Las cifras oficiales muestran que el Directorio ejecutó más de $2.154 millones en concepto de viáticos, movilidad y alojamiento de sus integrantes. A ese monto se sumaron otros $136 millones destinados a aprovisionamiento y refrigerios, mientras que la Comisión Revisora de Cuentas registró erogaciones superiores a los $101 millones. Los números forman parte del balance institucional publicado por la propia Caja y comenzaron a ser cuestionados por distintos sectores de la matrícula.

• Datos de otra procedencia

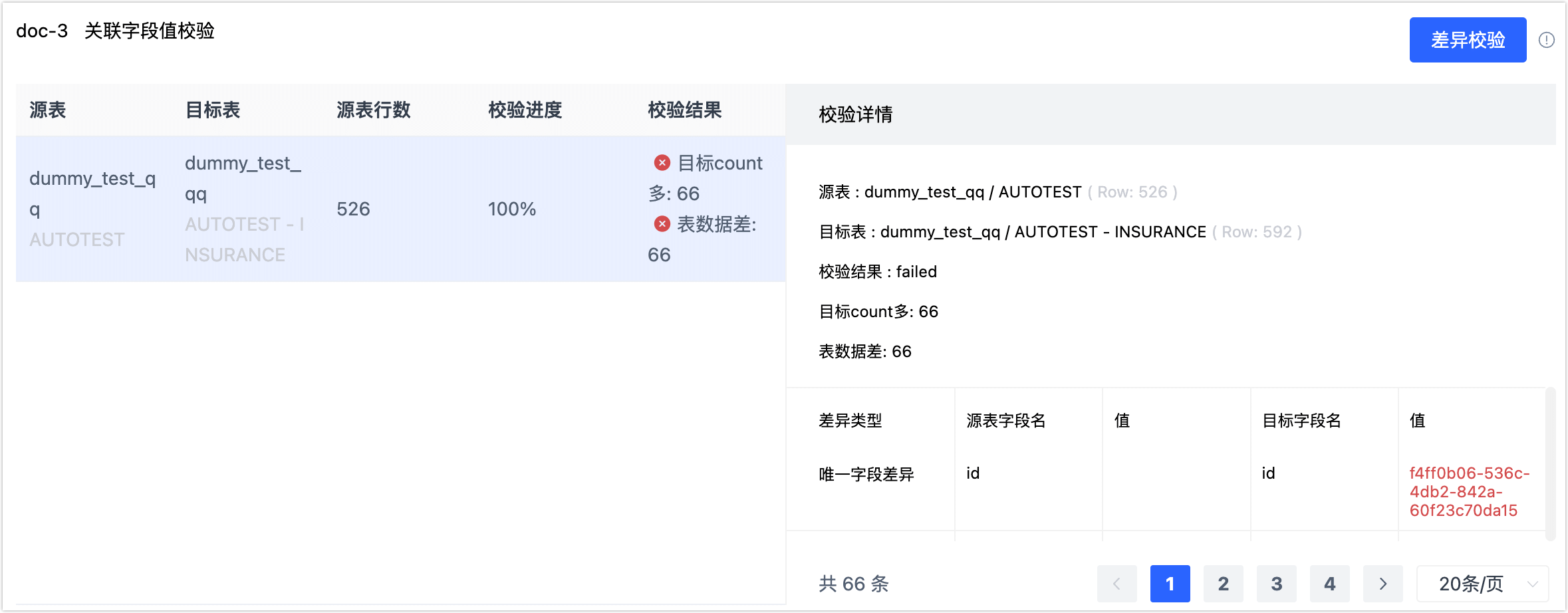Click the 共 66 条 total count label
1568x613 pixels.
(855, 584)
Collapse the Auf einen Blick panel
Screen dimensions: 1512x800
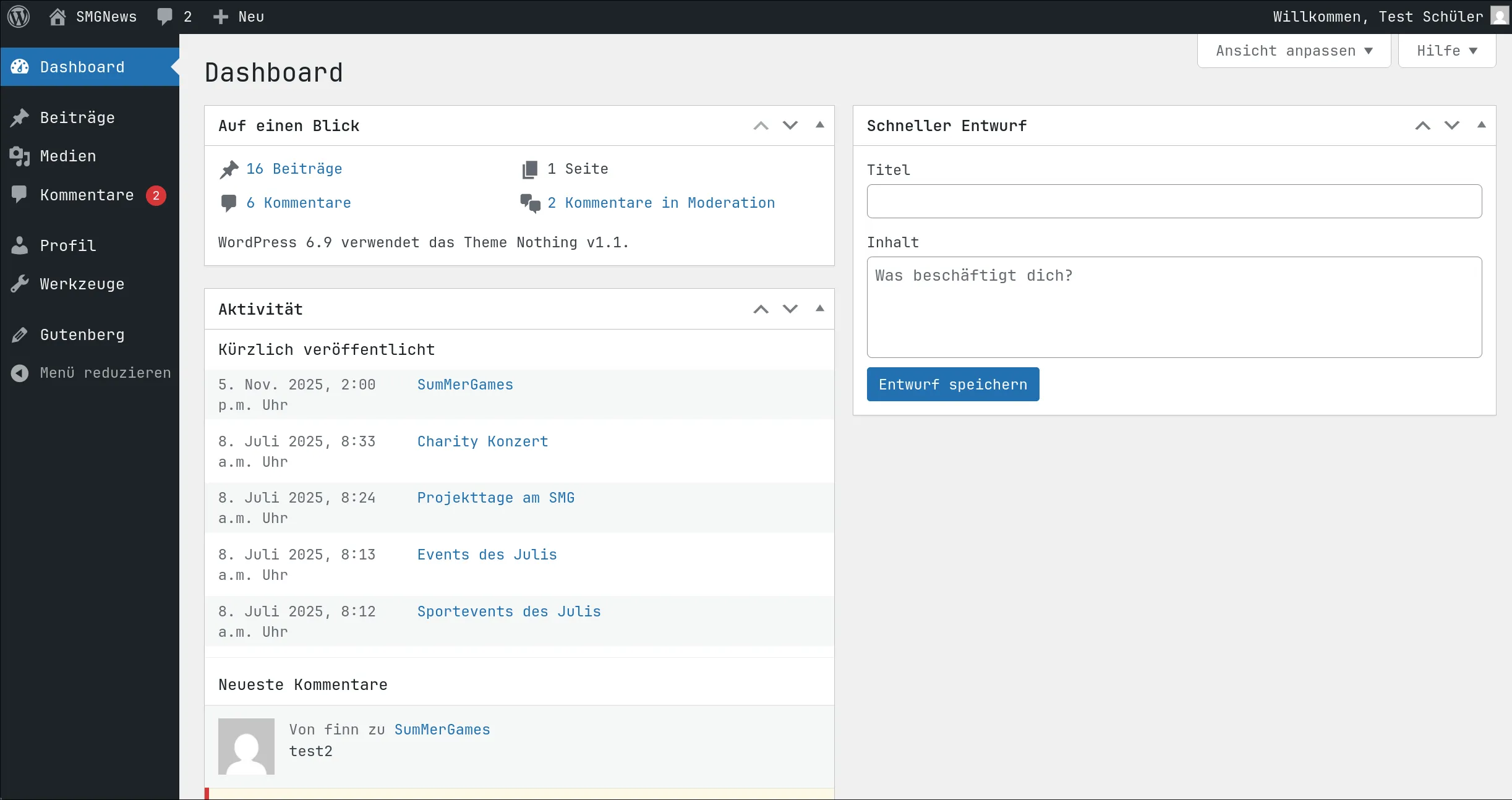point(819,125)
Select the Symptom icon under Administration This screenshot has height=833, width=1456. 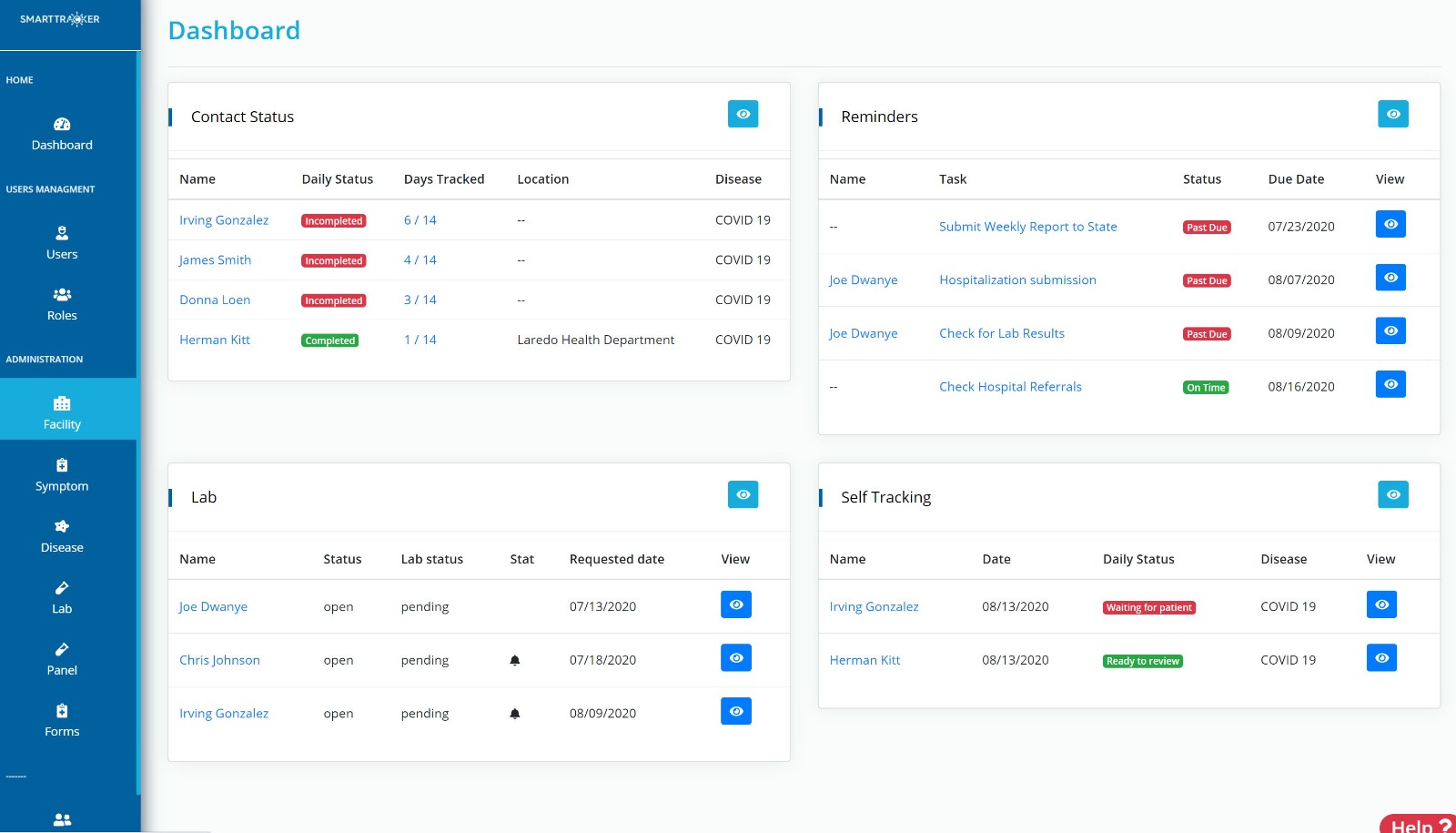(x=61, y=464)
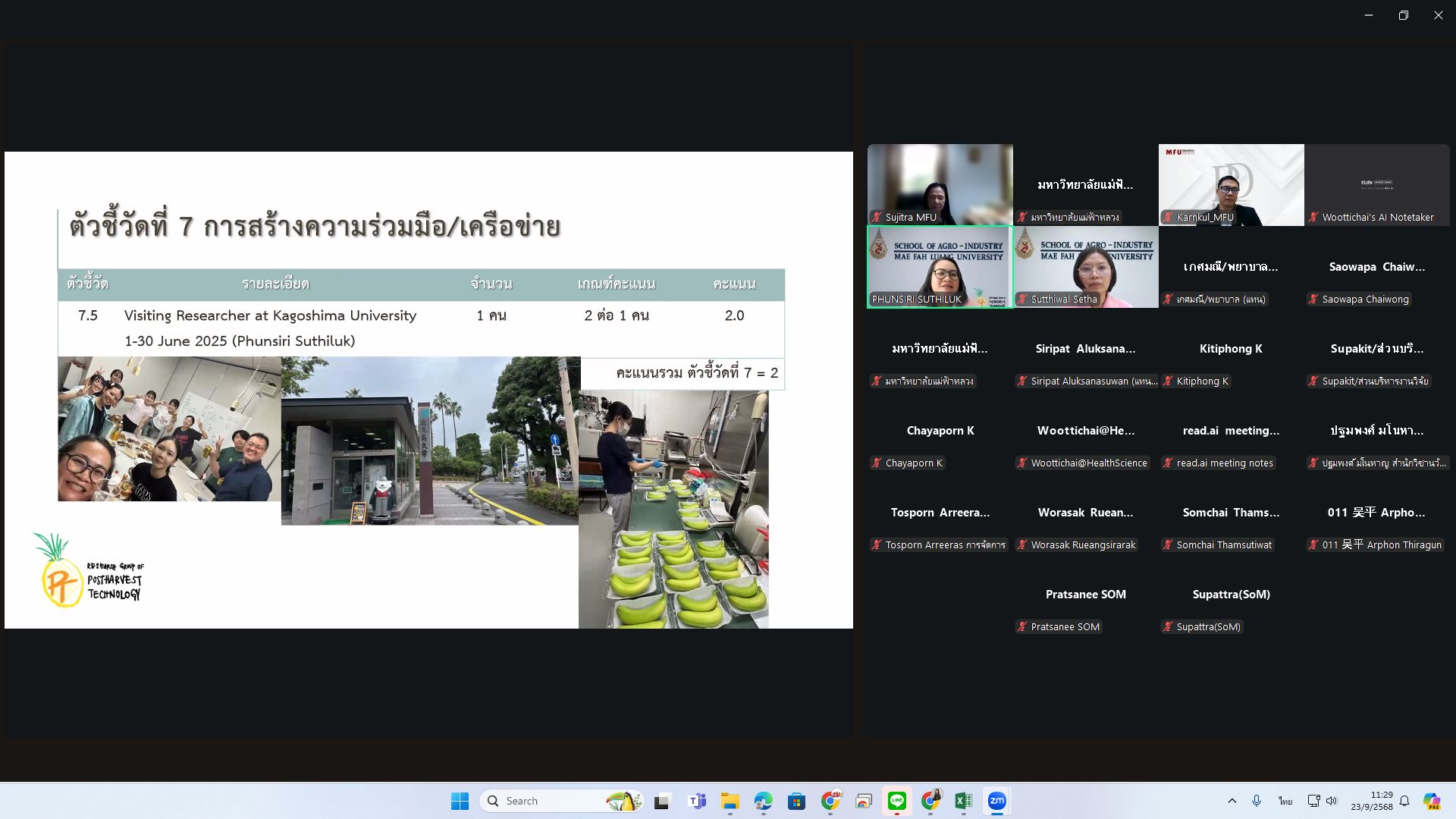Switch Thai language input indicator
This screenshot has height=819, width=1456.
(1285, 801)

La polémica cobró fuerza luego de que la Asociación de Abogados Jubilados para la Caja de Previsión anunciara que trabaja en un proyecto para modificar la Ley 6.716, norma que regula el funcionamiento del sistema previsional de los profesionales bonaerenses. Desde la entidad aclararon que no impulsan la eliminación de la Caja, sino una reforma de su estructura de gobierno para adecuarla a la realidad actual del ejercicio de la profesión.


Entre los principales cambios propuestos aparece una reducción en la cantidad de integrantes del Directorio, que actualmente cuenta con representación de los colegios departamentales de abogados, además de la incorporación de mecanismos de elección directa de las autoridades y mayores controles internos. También plantean limitar las reelecciones y fortalecer el rol de la sindicatura mediante perfiles con experiencia específica en materia financiera y previsional.
El debate se produce en un contexto complejo para la profesión. En los últimos años, distintos sectores de abogados activos y jubilados expresaron preocupación por el nivel de los aportes obligatorios, la evolución de las prestaciones previsionales y la sostenibilidad del sistema. Durante la pandemia, incluso, la Caja fue cuestionada por profesionales que reclamaban una mayor asistencia económica frente a la caída de la actividad.

Mientras la reforma comienza a ganar espacio en la agenda legislativa, el balance oficial volvió a instalar interrogantes sobre el destino de los recursos administrados por la institución. Con miles de afiliados que realizan aportes obligatorios para financiar el sistema previsional, la discusión promete sumar nuevos capítulos en torno a la transparencia, los costos de funcionamiento y el modelo de conducción de uno de los organismos profesionales más importantes de la provincia de Buenos Aires.